A while ago A4ME joined with Westcare counselling services, which was a CBT counselling service. I noticed this because I was living in Bristol at the time and had some counselling from Westcare as well as some contact with A4ME.
Westcare counsellors helped me to understand that I couldn't fight the illness and had to rest and pace which was realistic advice and a constructive use of CBT.
My subjective impression of A4ME on the other hand was that it felt a little cliquey and I felt like an outsider, as though I was being "handled" by an in group rather than making an alliance with an organisation run by PWME for PWME which is the kind of feeling I get from MEA.
I have some experience of working in a charity and I know the internal politics can get surprisingly hairy. So I concluded A4ME had corporate culture type issues and was probably being run by a mix of people some of whom had a slightly cult like dynamic going on due to the origin of the organisation as a project of Clare Francis, who used her fame to get it started.
So I noticed the merger and the subsequent decline of patient centered services from the new A4ME entity. I tried some of the A4ME counselling and found it to be of a different quality, without real purpose, just talking therapy for the sake of it as opposed to an educational process focussed on ME. Later even this service was closed down. I still dont understand why A4ME merged with a counselling organisation and then stopped counselling but I felt the net result was to remove the good advice Westcare had offered from the CBT process and shut it down.
I think what may have happened is that people complained that CBT in general was not the answer to ME but in the process the baby got thrown out with the bath water. What they could have done is reclaim the night and develope good CBT to supplant bad CBT. Because CBT cannot cure ME but it can help you adjust to life with ME which is a very different proposition. So I would say that was a slightly headless chicken type move from A4ME but they decided to treat CBT as toxic. They do now apparently have a mentoring program of some kind but I have no experience with that.
I noticed A4ME trying to take a place at the table with NICE and MRC processes which the BPS lobby are trying to capture and monopolise, so they have been vying for a place as a stake holder. Which in principle is great and initially more funding was made available but most of it went to PACE which is entirely counterproductive BPS fakery and A4ME have not been able to counter the BPS proponents by engagement because the BPS lobby are well entrenched at NICE and the MRC.
A4ME is currently touting Peter Whites study on the neurophysiology of pain as one of its research projects funded by CMRC.

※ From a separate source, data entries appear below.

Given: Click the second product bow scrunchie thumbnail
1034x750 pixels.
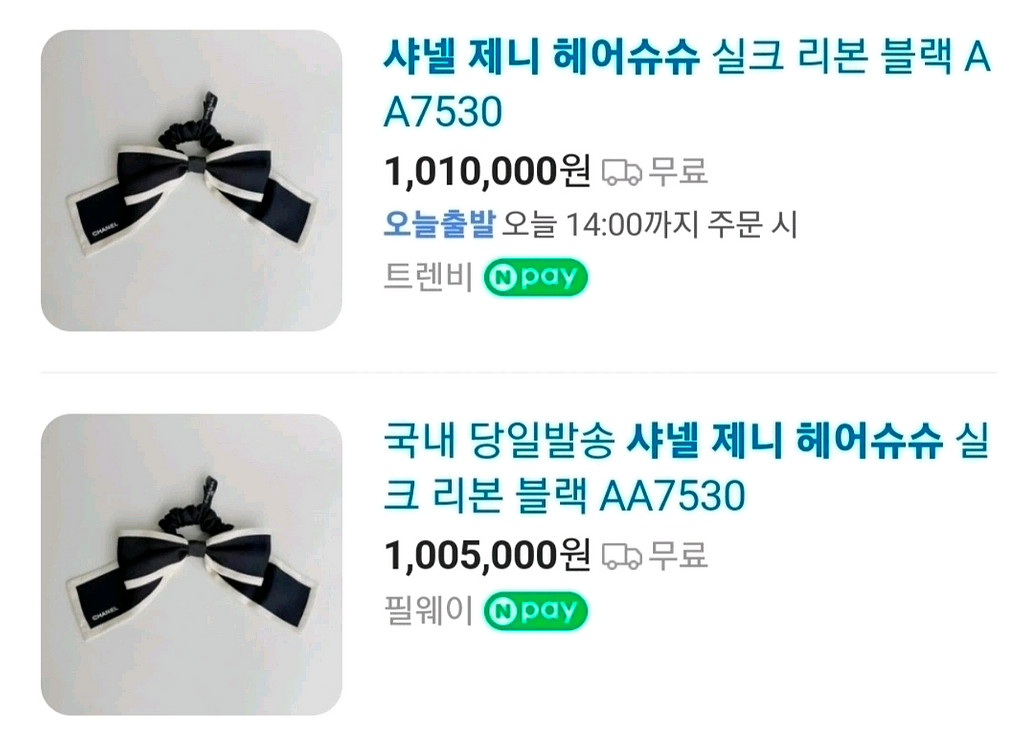Looking at the screenshot, I should pos(185,565).
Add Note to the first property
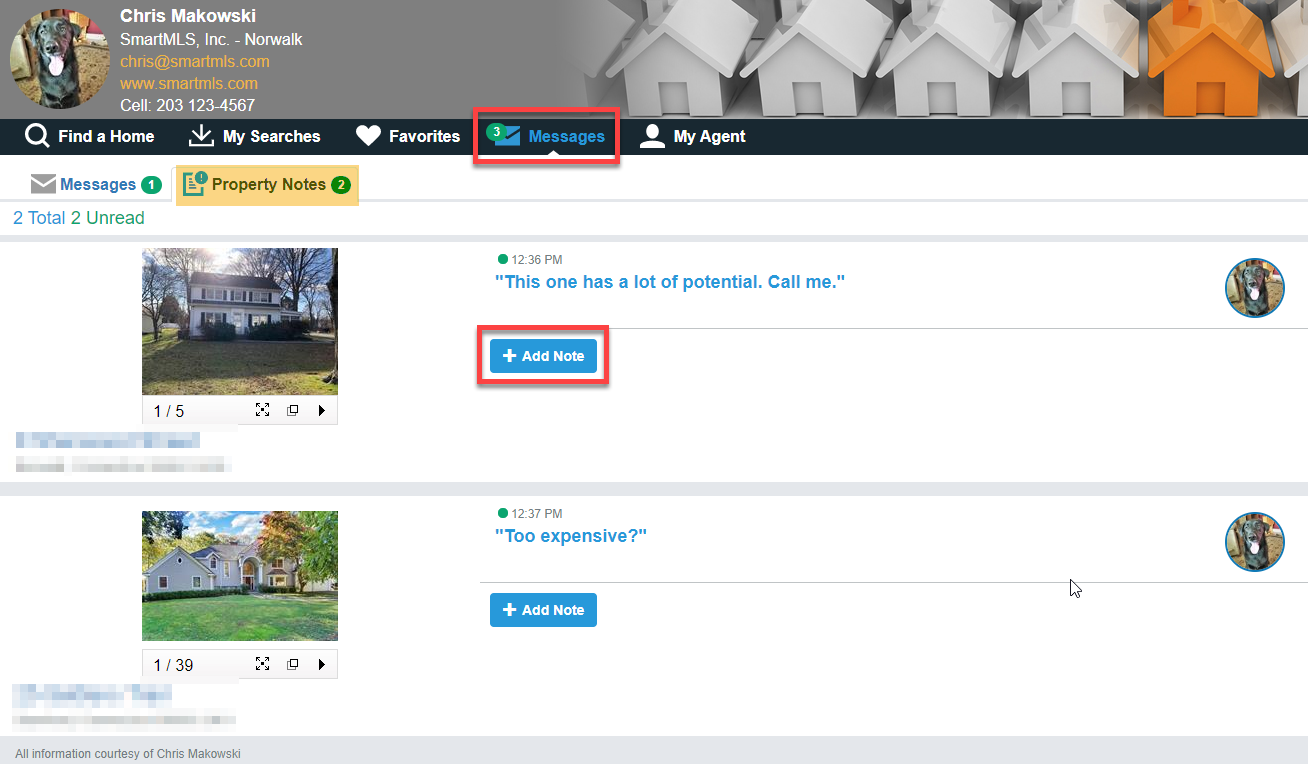This screenshot has height=764, width=1308. click(543, 356)
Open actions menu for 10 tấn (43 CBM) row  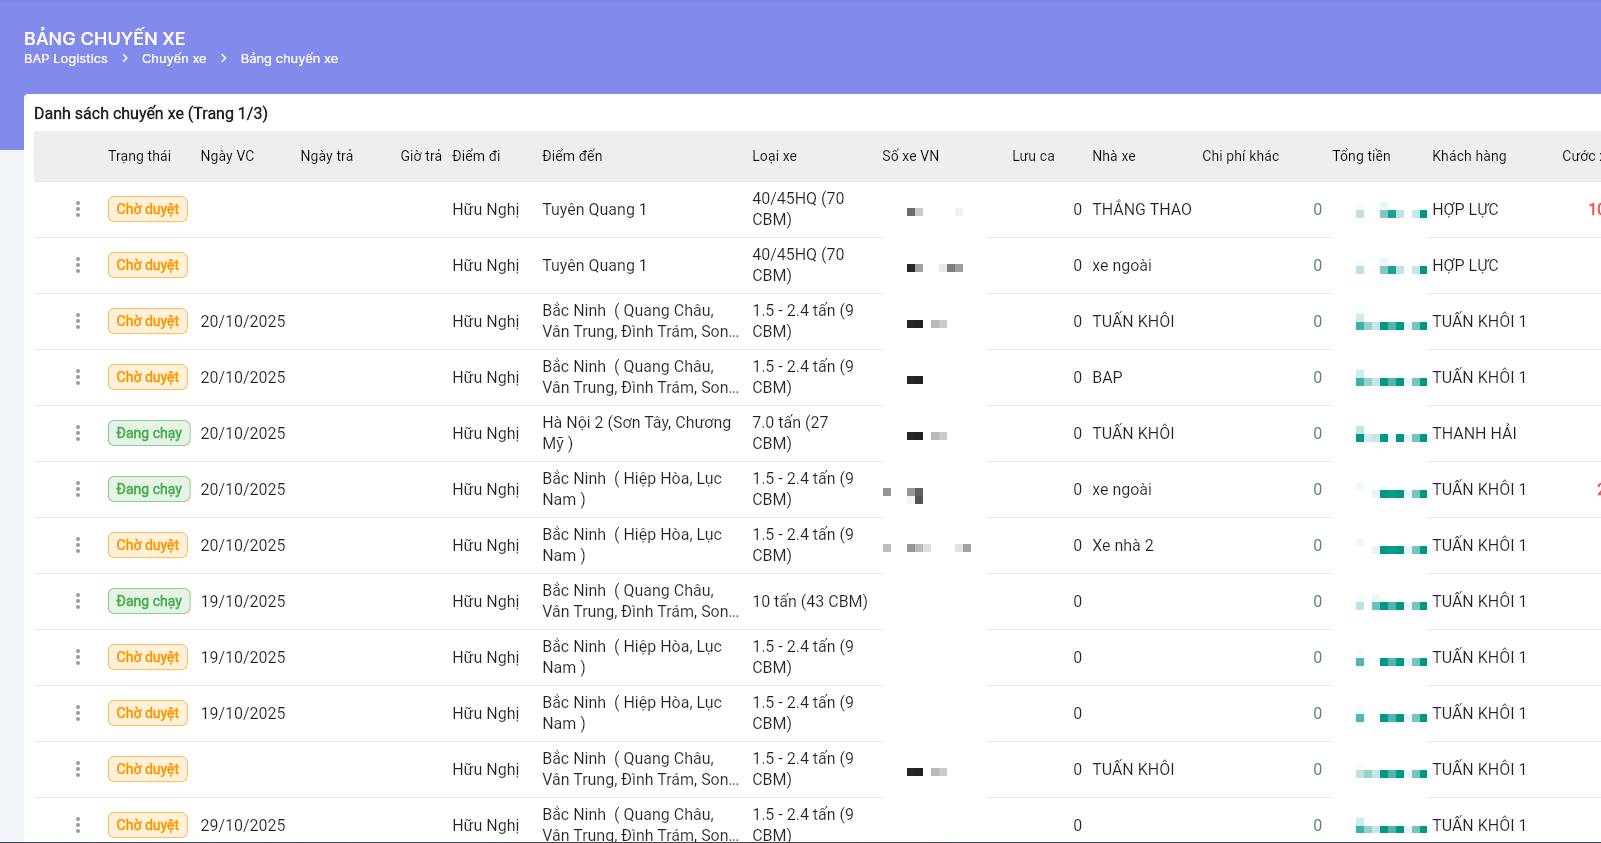[x=78, y=601]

https://www.actionforme.org.uk/reso...he-neurophysiology-of-pain-in-me-study-about/
This is a very wrong move IMHO and is not going to end well. White was a PACE author and it is likely he will try to use this neurological angle on nociception in a similar way to BPS to try to suggest a discontinuity between the sensation of pain and its cause, i.e. that the illness is not what it feels like as a prelude to saying people can be forced to do what makes them feel iller and all they need is a couple of neurofen, which is the antithesis of proper pacing advice and ignores the immunological basis of ME but is very much in line with the aims of BPS which are to show in a court room that PWME dont need support money spent on them because they are delusional and their problems can be wished away.
We need to lobby. We need to educate the health secretary and prospective future health secretaries about the fact there are two teams and that one of them, the BPS team, is blagging. One of the best ways to do that is to blow PACE out of the water and embarass everybody who had a hand in it and I think that this is a situation where advertising our grievance by protesting the controversy is helpful. This is why I am very grateful for Dr David Tuller's writing.
I think time will show A4ME's collaboration with White as a disastrous misstep.
A way to lobby which will capture the interest of the media is to demonstrate a narrative by having a very public showdown over PACE and then shortly after that a "further development" where all the patient lead organisations protest by suspending their involvement in the CMRC on the grounds they cannot work with BPS proponents responsible for the unethical PACE results.